Directions »
a) Summarize the article about the soil biology trial at Mathafarn in two sentences.
b) Write the next part of the article about the soil biology trial at Mathafarn, picking up after its final sentence.

Document extract »

Content starts

15 April 2024

 

A dairy farmer is introducing hundreds of species of beneficial bacteria, fungi, protozoa and nematodes into his farm soils in a bid to create the healthy ecosystem he needs to support grass production without inputs.

Sam Carey is aiming to develop a sustainable and profitable no-input dairy farming system at Mathafarn, Llanwrin.

He recently converted the former beef and sheep farm to support low/no input spring calving dairy production with emphasis on soil health and taking a regenerative approach.

Sam sees his soils as his biggest asset and is introducing an innovative approach that could further increase soil biology.

With support from the Farming Connect Try Out Fund he is trialling the effectiveness of a product incorporating beneficial bacteria, fungi, protozoa and nematodes which have been grown using compost as an incubator.

If successful it would accelerate Sam’s regenerative, business and production targets.

“I am very grateful of the Try Out Fund, it is enabling us to push boundaries, try alternative methods and test unknowns,’’ he says.

Six fields at Mathafarn have been divided in two with the product applied to one half and with no intervention in the other.

A different application rate will be used across the trial plots to determine which has the biggest influence.

Content ends

Data section »
Content starts

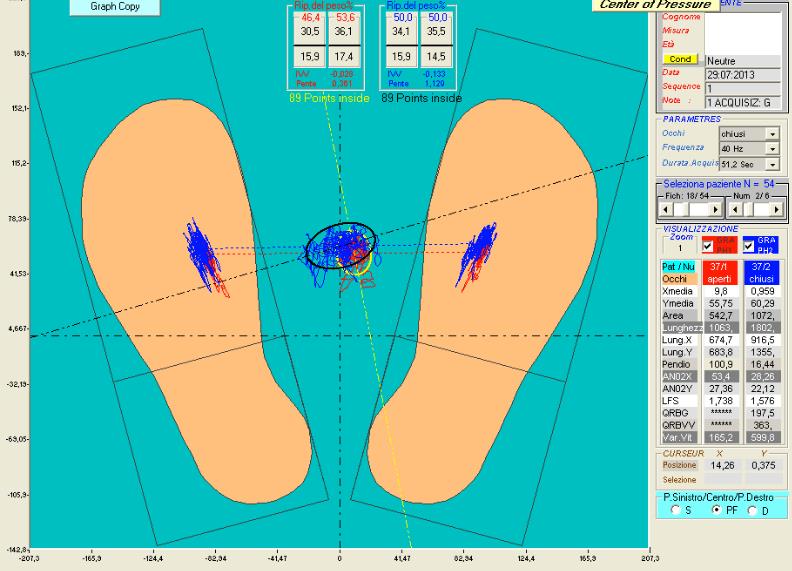The image size is (792, 571).
Task: Click the Note field with 1 ACQUISIZ
Action: coord(743,103)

Content ends

Responses to the tasks »
a) Dairy farmer Sam Carey has converted Mathafarn, Llanwrin, from beef and sheep to low/no-input spring calving dairy with a regenerative focus on soil health. With support from the Farming Connect Try Out Fund, he is trialling a product of beneficial bacteria, fungi, protozoa and nematodes grown in compost, applying it to one half of each of six divided fields at different rates and leaving the other half untreated.

b)
Grass growth will be monitored through the 2024 growing season and the mineral status of swards will be analysed. Soil infiltration changes are being examined too and soil tests carried out to assess soil biology changes.

Sam, a Farming Connect mentor, has long taken an interest in soil and soil health but an online soil health course run by internationally recognised soil microbiology expert Dr Elaine Ingram was his catalyst to submitting an application to the Farming Connect Try Out Fund.

This initiative funds individuals and groups of farmers and growers to experiment with ideas and bring them to life. 

Not only does Sam hope to eliminate chemical inputs entirely and their threat to watercourses but to increase the amount of grass he grows, and its quality too.

If he can improve soil infiltration rates the land will present less of a runoff risk and be less prone to flooding.

The project will conclude in February 2025 when the results will be shared with other farmers.